Aim of the exercise: Once you have read the records below, write them all out exactly as given.

Source material:
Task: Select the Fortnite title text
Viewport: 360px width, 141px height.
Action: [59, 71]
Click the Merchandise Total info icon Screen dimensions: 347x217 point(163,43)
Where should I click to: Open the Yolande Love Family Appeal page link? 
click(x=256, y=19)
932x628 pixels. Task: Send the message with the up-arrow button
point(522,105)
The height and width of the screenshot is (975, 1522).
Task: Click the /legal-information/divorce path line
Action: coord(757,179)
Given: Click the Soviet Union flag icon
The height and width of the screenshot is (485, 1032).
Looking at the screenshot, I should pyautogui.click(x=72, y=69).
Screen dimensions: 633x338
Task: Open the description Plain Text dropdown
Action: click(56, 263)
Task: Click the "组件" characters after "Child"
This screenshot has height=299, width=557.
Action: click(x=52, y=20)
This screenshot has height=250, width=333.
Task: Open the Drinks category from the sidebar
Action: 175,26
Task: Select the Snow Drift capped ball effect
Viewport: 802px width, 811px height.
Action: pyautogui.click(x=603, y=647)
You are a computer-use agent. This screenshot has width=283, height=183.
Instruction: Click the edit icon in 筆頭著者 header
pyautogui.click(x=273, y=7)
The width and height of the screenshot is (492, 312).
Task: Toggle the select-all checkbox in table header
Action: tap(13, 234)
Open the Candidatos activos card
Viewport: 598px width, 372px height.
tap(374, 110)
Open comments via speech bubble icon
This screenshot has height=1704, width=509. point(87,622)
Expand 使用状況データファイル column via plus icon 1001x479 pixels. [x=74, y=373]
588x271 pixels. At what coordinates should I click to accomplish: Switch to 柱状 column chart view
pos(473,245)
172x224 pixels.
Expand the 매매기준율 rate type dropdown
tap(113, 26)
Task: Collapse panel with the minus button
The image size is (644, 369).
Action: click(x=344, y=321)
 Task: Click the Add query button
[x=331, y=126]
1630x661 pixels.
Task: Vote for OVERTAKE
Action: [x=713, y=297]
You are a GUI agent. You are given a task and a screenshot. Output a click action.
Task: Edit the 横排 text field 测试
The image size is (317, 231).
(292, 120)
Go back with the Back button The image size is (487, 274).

Solution to the exercise:
Task: Select the Fortnite title text
Viewport: 360px width, 141px height.
Action: [59, 71]
Click the Merchandise Total info icon Screen dimensions: 347x217 point(163,43)
Where should I click to: Open the Yolande Love Family Appeal page link? 
click(x=256, y=19)
932x628 pixels. Task: Send the message with the up-arrow button
point(522,105)
The height and width of the screenshot is (975, 1522).
Task: Click the /legal-information/divorce path line
Action: coord(757,179)
Given: Click the Soviet Union flag icon
The height and width of the screenshot is (485, 1032).
Looking at the screenshot, I should pyautogui.click(x=72, y=69).
Screen dimensions: 633x338
Task: Open the description Plain Text dropdown
Action: click(56, 263)
Task: Click the "组件" characters after "Child"
This screenshot has height=299, width=557.
Action: click(x=52, y=20)
This screenshot has height=250, width=333.
Task: Open the Drinks category from the sidebar
Action: 175,26
Task: Select the Snow Drift capped ball effect
Viewport: 802px width, 811px height.
Action: pyautogui.click(x=603, y=647)
You are a computer-use agent. This screenshot has width=283, height=183.
Instruction: Click the edit icon in 筆頭著者 header
pyautogui.click(x=273, y=7)
The width and height of the screenshot is (492, 312).
Task: Toggle the select-all checkbox in table header
Action: tap(13, 234)
Open the Candidatos activos card
Viewport: 598px width, 372px height.
tap(374, 110)
Open comments via speech bubble icon
This screenshot has height=1704, width=509. point(87,622)
Expand 使用状況データファイル column via plus icon 1001x479 pixels. [x=74, y=373]
588x271 pixels. At what coordinates should I click to accomplish: Switch to 柱状 column chart view
pos(473,245)
172x224 pixels.
Expand the 매매기준율 rate type dropdown
tap(113, 26)
Task: Collapse panel with the minus button
The image size is (644, 369).
Action: click(x=344, y=321)
 Task: Click the Add query button
[x=331, y=126]
1630x661 pixels.
Task: Vote for OVERTAKE
Action: [x=713, y=297]
You are a GUI agent. You are given a task and a screenshot. Output a click action.
Task: Edit the 横排 text field 测试
The image size is (317, 231).
(292, 120)
Go back with the Back button The image size is (487, 274).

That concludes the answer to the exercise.